WASHINGTON, D.C. — April 24, 2017 — Many American cities are undergoing the process of gentrification. This is not a new phenomenon and Washington, D.C., is not a stranger to it. A new book by Derek Hyra, associate professor at American University’s School of Public Affairs and the director of AU’s Metropolitan Policy Center, unravels the complex forces driving the process of gentrification in the nation’s capital. Entitled Race, Class, and Politics in the Cappuccino City, thebook examines D.C.’s rapidly changing economic landscape through the prism of the revitalization of the city’s historic Shaw/U Street neighborhood.
America is witnessing the emergence of what Hyra calls “cappuccino cities.” A cappuccino has essentially the same ingredients as a cup of coffee with milk, but is considered upscale and is double the price.

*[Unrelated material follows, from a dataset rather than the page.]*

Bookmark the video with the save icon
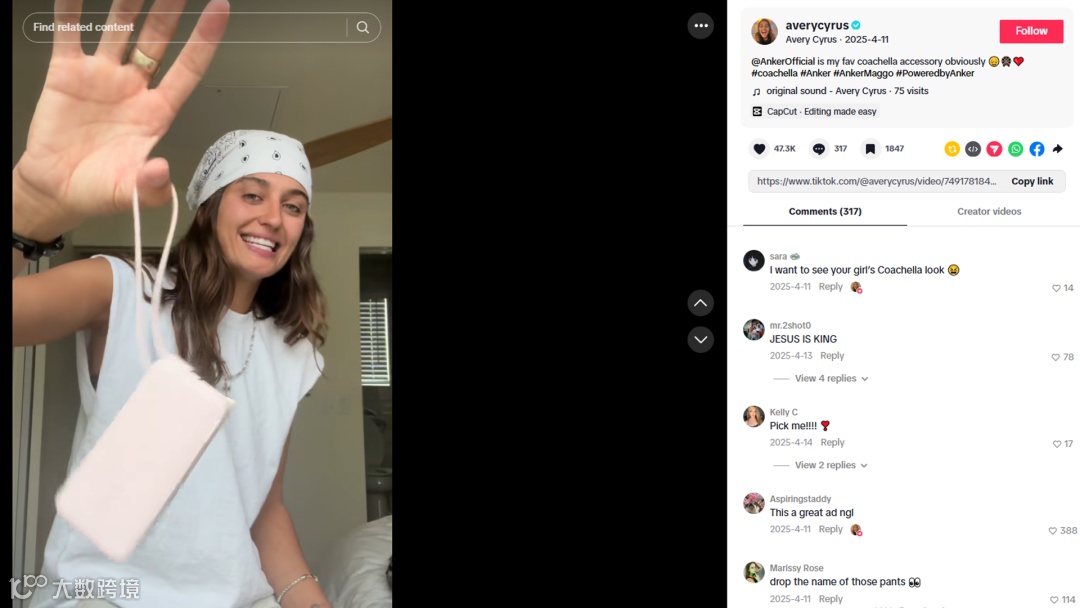This screenshot has height=608, width=1080. click(x=870, y=149)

Race, Class, and Politics in the Cappuccino City is an in-depth ethnographic analysis of a D.C. neighborhood that has become almost unrecognizable to its older long-time residents in part because of an influx of young, white, and relatively wealthy professionals. Hyra witnesses the upheaval, conflict, and micro-segregation as this black inner-city neighborhood becomes racially “lighter” and more expensive.

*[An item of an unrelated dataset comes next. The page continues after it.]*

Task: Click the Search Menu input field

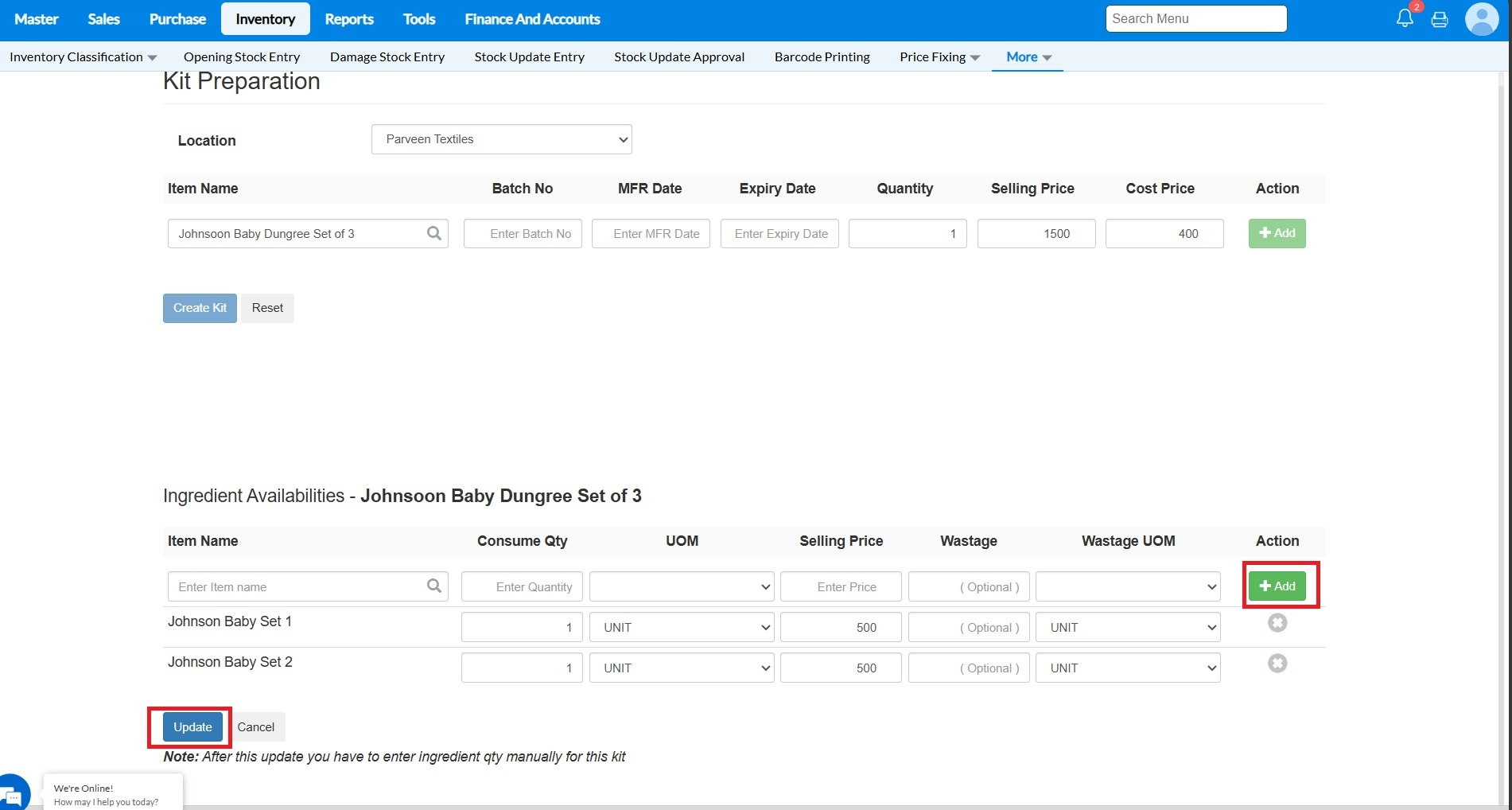Action: tap(1195, 19)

Hyra also suggests that building social bridges between newcomers and long-term residents through developing neutral “third spaces” where residents have meaningful interactions across race and class, could help to reduce the tensions and inequalities associated with gentrification. Hyra insists that more equitable, inclusive, and integrated neighborhood redevelopment will only occur in places like Shaw/U Street through policy actions that help grease the wheels of micro-level social interactions.

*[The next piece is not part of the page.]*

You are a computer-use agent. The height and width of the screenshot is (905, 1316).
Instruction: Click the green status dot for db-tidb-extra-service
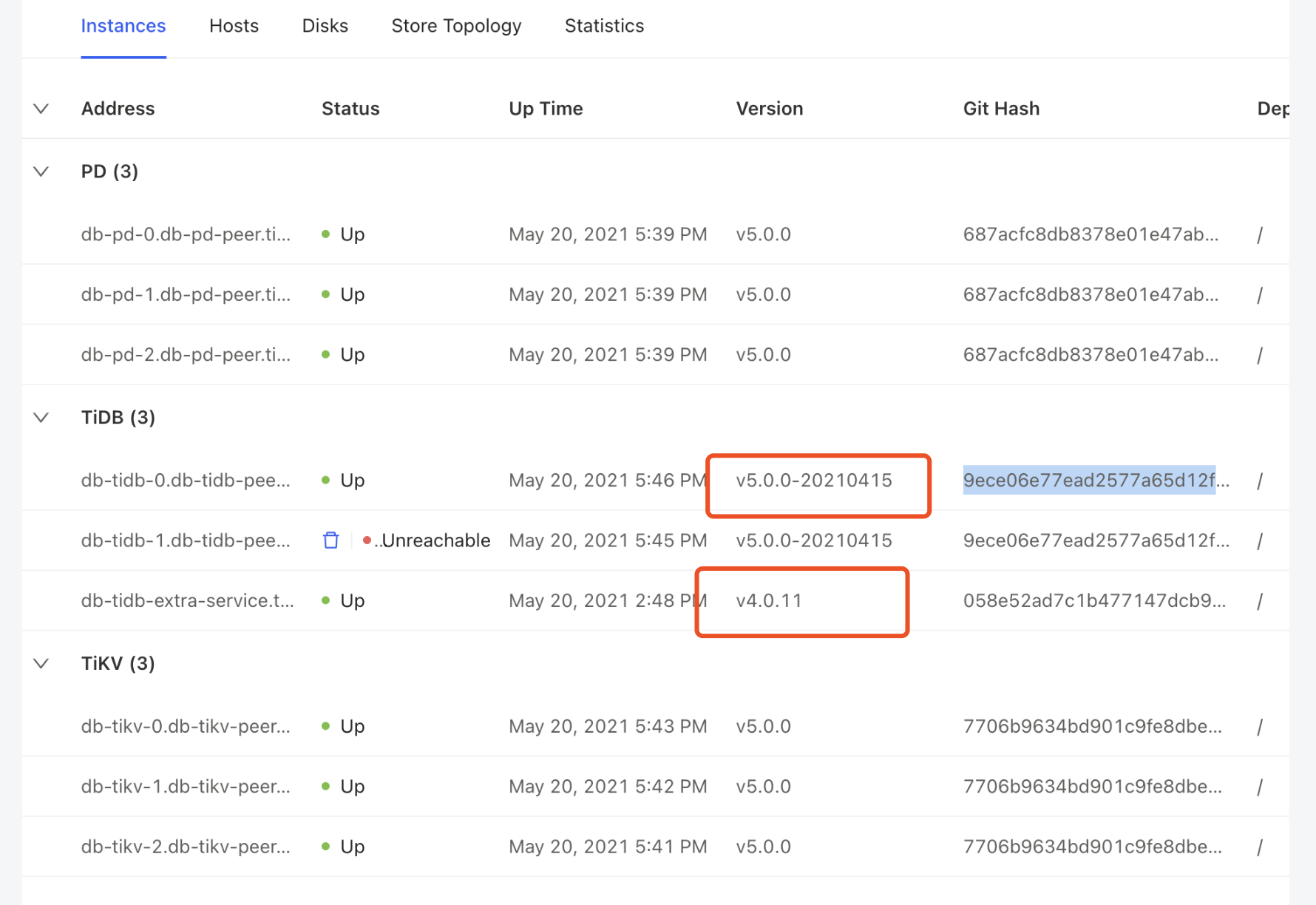325,599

“Race, Class, and Politics in the Cappuccino City forces us to rethink long-standing preconceptions about gentrification, the ghetto, and the American city in the twenty-first century,” said Lance Freeman, Columbia University Professor and author of There Goes the ‘Hood: Views of Gentrification from the Ground Up. “Hyra’s book shows that the causes of gentrification are more varied than we imagined and the impacts on long-term residents are more wide-reaching than previously thought.”